MR. DONNER: Then, in that case, we can work well together and yes.
THE COURT: Okay. Then that — at this point I’m not going to set it for any further proceedings. I have the expectation that you will sit down with Mr. van Asten and you will resolve your differences through the meetings.
And that if there’s a need for further proceeding, I’ll instruct you, Mr. van Asten, that if Mr. Donner wishes a court proceeding, that you are instructed to contact the court forthwith, and I will set it for a formal evidentiary hearing on whatever the particular issue is.
MR. VAN ASTEN: Will do, Your Honor.
THE COURT: Okay? In the meantime, is it your belief we need to have a formal proceeding with the grand jury?
MR . VAN ASTEN: I don’t believe so at this time, Your Honor.
THE COURT: Okay. Then I will not set it for a formal proceeding, and that will — that will resolve it for today.

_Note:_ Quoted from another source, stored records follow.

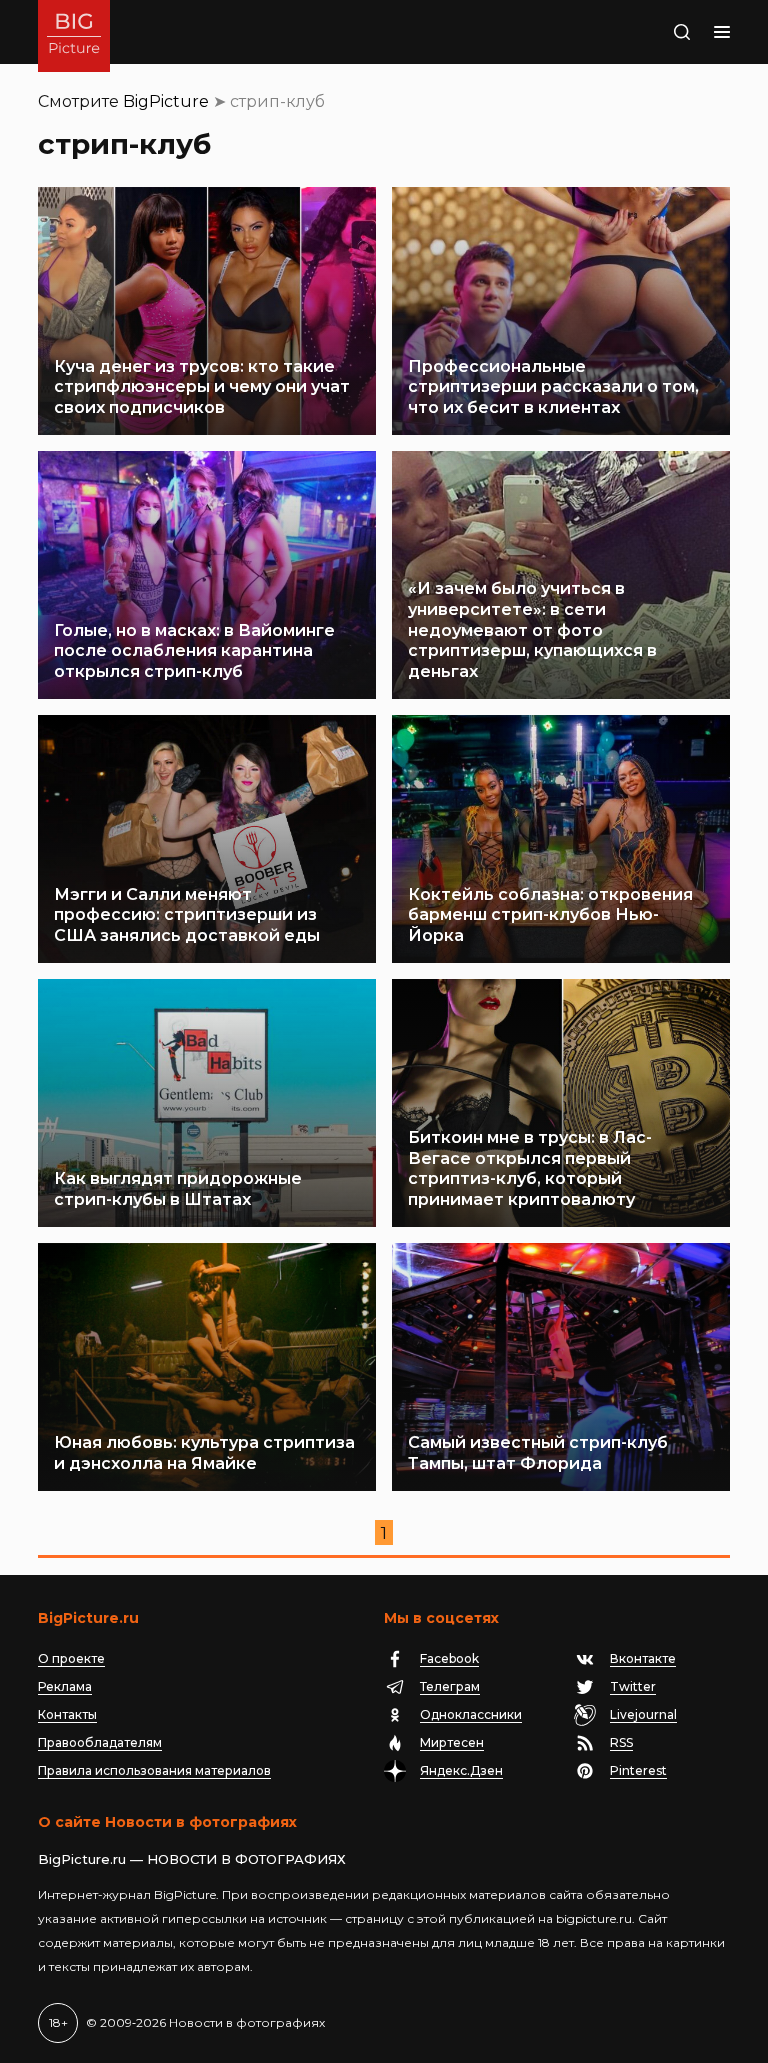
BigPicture (166, 101)
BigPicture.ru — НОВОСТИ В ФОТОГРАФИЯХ (192, 1859)
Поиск (661, 32)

I want to make it clear there was no hearing here. I mean, there’s no evidentiary hearing at this time. I didn’t get your full side of the story, so I’m reserving any type of decision as to whether you’re right, he’s right. You know, that’s for another day, if it needs to happen.
In the meantime, I want you to bridge and I want — and I know, because I’ve worked with Mr. van Asten on several occasions in the past when he’s been on the Grand Jury. I want the two of you guys to resolve these among yourselves. To the extent it doesn’t require bringing other jurors into it, that would be my preference.
But it is a grand jury. And if it needs to be discussed in the open jury room, I’m certainly not instructing anyone not to discuss it. But my preference is, and I think for the good of the jury, you should be — you and Mr. Van Asten ought to work these problems out.
But keep in mind that the foreperson of this jury and the one that is going to communicate with me is Ray van Asten. Okay?
That will be the — that will be all we’re going to do today. I do appreciate you being here on relative short notice. Okay.
MR. VAN ASTEN: Thank you, Your Honor.
THE COURT: We’ll stand in recess.
(The proceedings concluded at 4:15 p.m.)